I also recently had an experience at an Asian grocery store I occasionally visit. I bought fresh fish, shrimps, and a bag of local foods. On my way out, I realized that I had couple more errands to run before heading home. So I turned back to ask for a bag of ice to help preserve the seafood. I took out the other item from my grocery bag to make room for the ice. As I was about to grab a plastic bag near the exit of the store, to go get the ice, one of the staff (an Asian lady) chased me down. She ran all the way from the back of the store, was so loud speaking in chinese, pointing at me and the item in my hand. Since I didn’t understand, I ignored her and went straight to the store’s freezer room for the ice. The lady was still talking to her other store staff when I returned. So I asked what her uproar was. When I realized that she was actually accusing me of not paying for the item in my hand, I got upset. Now it was my turn to cause an uproar. I demanded an apology. The lady instantaneously shifted gear and said “me help you …”. She stated that she was trying to help me. Which was untrue.
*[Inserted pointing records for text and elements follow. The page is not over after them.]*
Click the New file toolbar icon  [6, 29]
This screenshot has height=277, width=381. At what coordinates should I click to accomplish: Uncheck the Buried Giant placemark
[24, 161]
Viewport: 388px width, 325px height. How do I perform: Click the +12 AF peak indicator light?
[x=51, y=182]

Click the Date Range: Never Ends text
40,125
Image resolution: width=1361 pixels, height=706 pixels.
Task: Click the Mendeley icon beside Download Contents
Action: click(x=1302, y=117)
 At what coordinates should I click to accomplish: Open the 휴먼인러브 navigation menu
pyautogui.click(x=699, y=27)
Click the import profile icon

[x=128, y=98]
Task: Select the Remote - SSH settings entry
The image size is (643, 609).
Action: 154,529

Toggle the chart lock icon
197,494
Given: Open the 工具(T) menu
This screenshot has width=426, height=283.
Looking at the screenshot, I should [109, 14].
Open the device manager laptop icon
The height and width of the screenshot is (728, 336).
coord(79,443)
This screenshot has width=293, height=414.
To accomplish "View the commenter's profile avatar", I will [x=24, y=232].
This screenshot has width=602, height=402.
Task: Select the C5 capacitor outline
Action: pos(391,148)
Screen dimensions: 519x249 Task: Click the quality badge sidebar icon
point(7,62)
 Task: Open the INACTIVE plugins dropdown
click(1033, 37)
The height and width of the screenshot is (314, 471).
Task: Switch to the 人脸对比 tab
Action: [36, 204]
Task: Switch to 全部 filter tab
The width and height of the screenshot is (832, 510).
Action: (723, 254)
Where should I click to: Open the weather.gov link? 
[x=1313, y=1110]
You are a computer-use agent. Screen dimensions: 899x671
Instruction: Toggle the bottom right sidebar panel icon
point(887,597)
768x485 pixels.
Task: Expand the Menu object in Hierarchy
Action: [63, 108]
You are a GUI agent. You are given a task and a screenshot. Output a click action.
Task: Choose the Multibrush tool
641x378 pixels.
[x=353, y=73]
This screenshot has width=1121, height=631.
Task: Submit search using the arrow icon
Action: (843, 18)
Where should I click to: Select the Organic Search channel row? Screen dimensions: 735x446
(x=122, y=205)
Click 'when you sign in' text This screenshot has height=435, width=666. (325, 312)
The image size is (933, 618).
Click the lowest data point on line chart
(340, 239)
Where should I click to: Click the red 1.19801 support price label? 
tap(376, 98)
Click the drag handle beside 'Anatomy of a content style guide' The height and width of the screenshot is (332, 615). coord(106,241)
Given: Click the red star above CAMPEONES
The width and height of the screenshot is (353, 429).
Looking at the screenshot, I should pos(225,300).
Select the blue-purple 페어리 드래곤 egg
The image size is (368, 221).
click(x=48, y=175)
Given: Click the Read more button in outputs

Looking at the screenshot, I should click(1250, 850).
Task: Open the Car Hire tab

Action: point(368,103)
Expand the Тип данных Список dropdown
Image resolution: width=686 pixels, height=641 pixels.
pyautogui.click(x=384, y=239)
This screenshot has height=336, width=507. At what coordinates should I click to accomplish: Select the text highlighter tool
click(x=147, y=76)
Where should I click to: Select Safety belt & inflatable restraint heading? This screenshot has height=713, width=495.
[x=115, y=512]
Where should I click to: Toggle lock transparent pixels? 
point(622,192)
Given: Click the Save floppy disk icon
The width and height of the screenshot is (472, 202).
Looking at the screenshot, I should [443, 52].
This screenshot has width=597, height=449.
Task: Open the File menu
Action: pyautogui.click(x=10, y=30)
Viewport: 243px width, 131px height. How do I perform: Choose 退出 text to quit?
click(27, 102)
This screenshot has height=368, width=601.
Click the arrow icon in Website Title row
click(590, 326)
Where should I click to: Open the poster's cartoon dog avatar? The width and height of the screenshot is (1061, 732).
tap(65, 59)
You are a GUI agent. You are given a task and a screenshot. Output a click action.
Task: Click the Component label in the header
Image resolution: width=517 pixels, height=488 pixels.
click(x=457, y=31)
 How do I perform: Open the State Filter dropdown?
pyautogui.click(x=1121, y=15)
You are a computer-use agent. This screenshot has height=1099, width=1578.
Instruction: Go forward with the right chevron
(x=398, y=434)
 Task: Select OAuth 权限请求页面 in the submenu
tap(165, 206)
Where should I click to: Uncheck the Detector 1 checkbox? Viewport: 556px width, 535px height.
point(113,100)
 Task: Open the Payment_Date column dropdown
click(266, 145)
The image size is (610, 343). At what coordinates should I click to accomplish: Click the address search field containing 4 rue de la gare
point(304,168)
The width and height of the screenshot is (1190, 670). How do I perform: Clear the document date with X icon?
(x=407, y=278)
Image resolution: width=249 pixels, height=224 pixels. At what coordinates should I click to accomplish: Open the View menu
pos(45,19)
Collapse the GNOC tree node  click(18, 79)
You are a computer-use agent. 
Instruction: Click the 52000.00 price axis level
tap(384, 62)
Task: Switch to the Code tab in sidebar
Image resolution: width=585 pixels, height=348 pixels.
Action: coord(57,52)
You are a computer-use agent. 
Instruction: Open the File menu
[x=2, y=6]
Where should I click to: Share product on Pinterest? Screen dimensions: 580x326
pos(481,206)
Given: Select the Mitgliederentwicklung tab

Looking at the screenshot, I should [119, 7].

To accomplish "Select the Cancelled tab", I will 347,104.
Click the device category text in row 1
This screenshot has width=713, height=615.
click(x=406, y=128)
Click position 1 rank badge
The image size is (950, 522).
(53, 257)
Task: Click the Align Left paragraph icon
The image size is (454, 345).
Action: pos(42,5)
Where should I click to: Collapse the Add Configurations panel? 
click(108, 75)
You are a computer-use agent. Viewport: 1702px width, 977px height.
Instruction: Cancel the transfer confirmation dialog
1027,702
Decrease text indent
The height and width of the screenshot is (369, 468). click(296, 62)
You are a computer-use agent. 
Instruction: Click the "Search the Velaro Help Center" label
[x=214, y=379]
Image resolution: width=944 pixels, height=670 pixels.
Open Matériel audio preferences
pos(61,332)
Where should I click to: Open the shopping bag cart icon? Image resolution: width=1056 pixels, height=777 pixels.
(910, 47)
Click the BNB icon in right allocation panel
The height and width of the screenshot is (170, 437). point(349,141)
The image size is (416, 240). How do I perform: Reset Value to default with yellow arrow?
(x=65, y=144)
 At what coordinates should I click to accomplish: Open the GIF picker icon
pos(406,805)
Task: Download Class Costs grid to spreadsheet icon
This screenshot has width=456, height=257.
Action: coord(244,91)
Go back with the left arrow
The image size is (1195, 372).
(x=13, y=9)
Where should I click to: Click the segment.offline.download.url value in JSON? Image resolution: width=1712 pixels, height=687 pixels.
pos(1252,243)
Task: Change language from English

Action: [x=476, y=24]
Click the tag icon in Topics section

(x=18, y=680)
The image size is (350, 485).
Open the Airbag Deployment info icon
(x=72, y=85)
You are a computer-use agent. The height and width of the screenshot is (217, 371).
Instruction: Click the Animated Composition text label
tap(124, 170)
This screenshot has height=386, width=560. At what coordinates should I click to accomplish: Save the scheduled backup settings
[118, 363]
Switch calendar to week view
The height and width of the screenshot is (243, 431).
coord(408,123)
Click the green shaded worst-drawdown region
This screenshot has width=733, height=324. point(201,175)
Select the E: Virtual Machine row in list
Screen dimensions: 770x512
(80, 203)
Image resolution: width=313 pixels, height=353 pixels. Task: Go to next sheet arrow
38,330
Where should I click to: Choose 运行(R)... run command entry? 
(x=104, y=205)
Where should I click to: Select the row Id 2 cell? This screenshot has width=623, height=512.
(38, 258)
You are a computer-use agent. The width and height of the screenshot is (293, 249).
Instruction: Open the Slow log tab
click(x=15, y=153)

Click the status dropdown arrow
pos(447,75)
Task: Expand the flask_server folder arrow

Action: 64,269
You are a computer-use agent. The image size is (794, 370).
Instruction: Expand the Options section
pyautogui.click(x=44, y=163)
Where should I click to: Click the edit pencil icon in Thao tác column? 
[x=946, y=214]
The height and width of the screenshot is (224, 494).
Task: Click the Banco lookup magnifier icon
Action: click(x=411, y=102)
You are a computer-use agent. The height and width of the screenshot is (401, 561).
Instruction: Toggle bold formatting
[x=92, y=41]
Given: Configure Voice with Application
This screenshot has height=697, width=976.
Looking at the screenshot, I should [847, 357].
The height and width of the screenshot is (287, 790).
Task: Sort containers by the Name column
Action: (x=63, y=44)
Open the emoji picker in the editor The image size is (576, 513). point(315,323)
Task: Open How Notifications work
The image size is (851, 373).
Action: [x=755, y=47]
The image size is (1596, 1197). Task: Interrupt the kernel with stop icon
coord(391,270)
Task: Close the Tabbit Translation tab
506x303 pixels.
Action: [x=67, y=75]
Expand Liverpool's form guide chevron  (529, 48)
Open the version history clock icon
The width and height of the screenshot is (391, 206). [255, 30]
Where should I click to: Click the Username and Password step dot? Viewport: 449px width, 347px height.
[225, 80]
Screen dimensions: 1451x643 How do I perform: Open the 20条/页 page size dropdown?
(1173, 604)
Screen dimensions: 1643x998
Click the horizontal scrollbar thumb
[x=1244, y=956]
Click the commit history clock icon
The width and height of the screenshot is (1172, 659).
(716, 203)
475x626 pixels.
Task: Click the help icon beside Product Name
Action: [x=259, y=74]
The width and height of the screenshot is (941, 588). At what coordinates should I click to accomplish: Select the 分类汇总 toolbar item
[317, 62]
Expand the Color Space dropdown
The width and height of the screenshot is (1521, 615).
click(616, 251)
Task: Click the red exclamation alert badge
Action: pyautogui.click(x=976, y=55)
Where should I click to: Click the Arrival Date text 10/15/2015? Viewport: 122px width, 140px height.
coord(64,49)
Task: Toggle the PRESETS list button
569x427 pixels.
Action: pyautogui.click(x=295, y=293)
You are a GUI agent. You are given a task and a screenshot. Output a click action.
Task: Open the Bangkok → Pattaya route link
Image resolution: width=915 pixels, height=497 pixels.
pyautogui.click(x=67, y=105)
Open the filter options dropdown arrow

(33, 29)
The lady ran from the back of the store to the front to accuse me and tried to cover up her act when she was told that I had paid.

My recent experience is nothing compared to LBJ-IS’s, but the outcome of turning the vile act to one of help-apology is similar.

If you have antagonists in your sphere of life, the best reaction is to ignore them. Their goal is to have the incident escalate from your reaction, while they keep silent and feign ignorance of why you’re reacting as such thus portraying you as the aggressor.

Another way to deal with antagonists is to be assertive. As in my recent instance, I requested an apology which was given. I am of the opinion that LBJ ought to apologize publicly to IS to portray the true NBA sportsmanship and face. Being proactive is also helpful and be prepared to walk away to avoid the situation getting out of hand. I wished IS had walked away.

Taking the above measures will help to know how to tame the antagonist.